Frank WATKINS, dba Califa Sales Leasing, Plaintiff-Appellant,v.Benjamin H. LOWE; Barry Lowe, Defendants-Appellees.

No. 88-5843.

United States Court of Appeals, Ninth Circuit.

Argued and Submitted March 10, 1989.Decided Feb. 16, 1990.

Before SCHROEDER, FLETCHER and TROTT, Circuit Judges.


MEMORANDUM* 

Plaintiff-appellant Frank Watkins appeals the judgment against him after a bench trial on his claim against defendant-appellee Benjamin Lowe1  under Subchapter IV of the Motor Vehicle Information and Cost Savings Act, 15 U.S.C. § 1981 et seq. Watkins sued the Lowes under 15 U.S.C. § 1989 for treble damages and attorney's fees based on the Lowes' alleged misrepresentation of mileage on a used car he purchased from them.

FACTS

The following facts were found by the district court or are not controverted. Watkins is a used car salesman with over twenty years experience. Watkins purchased a 1982 Cadillac Eldorado from Randall Lowe ("Randall") on September 10, 1986 intending to resell it. Watkins went to the office of Benjamin Lowe ("Lowe") on September 11, 1986 to complete the sale. Randall is in the insurance business and Lowe is in the construction business. Lowe was the lessee of the car, which he had given over to Randall for the latter's use.
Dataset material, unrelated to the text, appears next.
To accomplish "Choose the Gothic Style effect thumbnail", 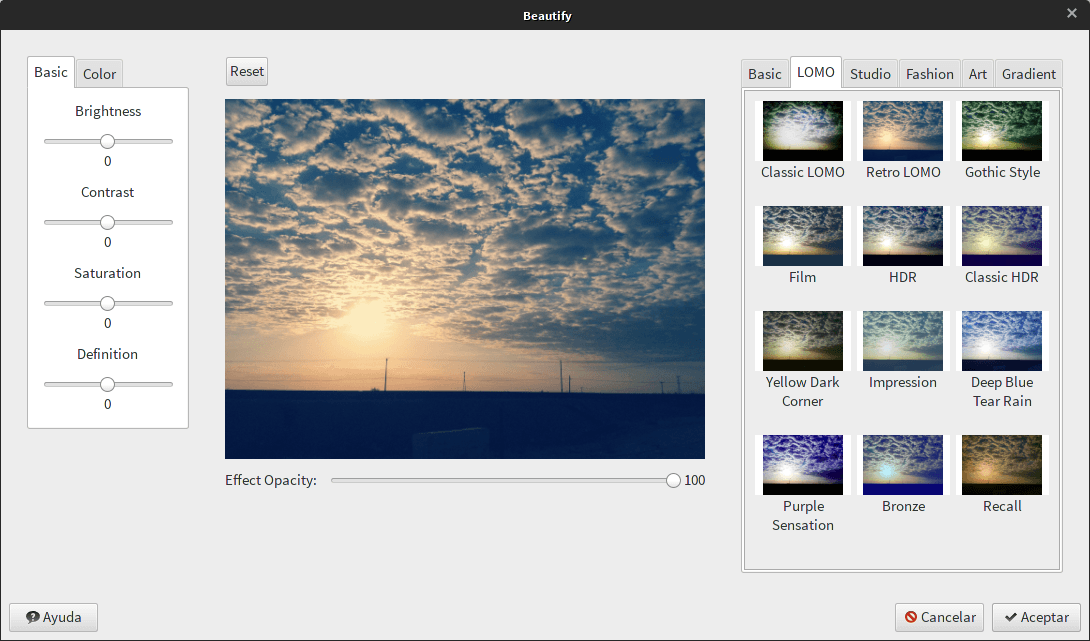I will point(1001,131).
Lowe prepared a bill of sale but sent Watkins to T & T Leasing, the owner of the car, to have all other necessary sale documents signed.

There was conflicting testimony whether Lowe or Randall ever affirmatively represented the car's mileage to Watkins, either by reference to specific mileage or by describing the car as a "low mileage" vehicle. The district court concluded that no affirmative misrepresentations were made. In actuality, the car's odometer had "turned over" after reaching 99,999 miles, and therefore the mileage disclosed by the odometer was 100,000 miles less than what the car had actually traveled. Lowe knew the odometer had turned over. The service records for the car left in the glove compartment when it was delivered to the purchaser revealed that the odometer had turned over.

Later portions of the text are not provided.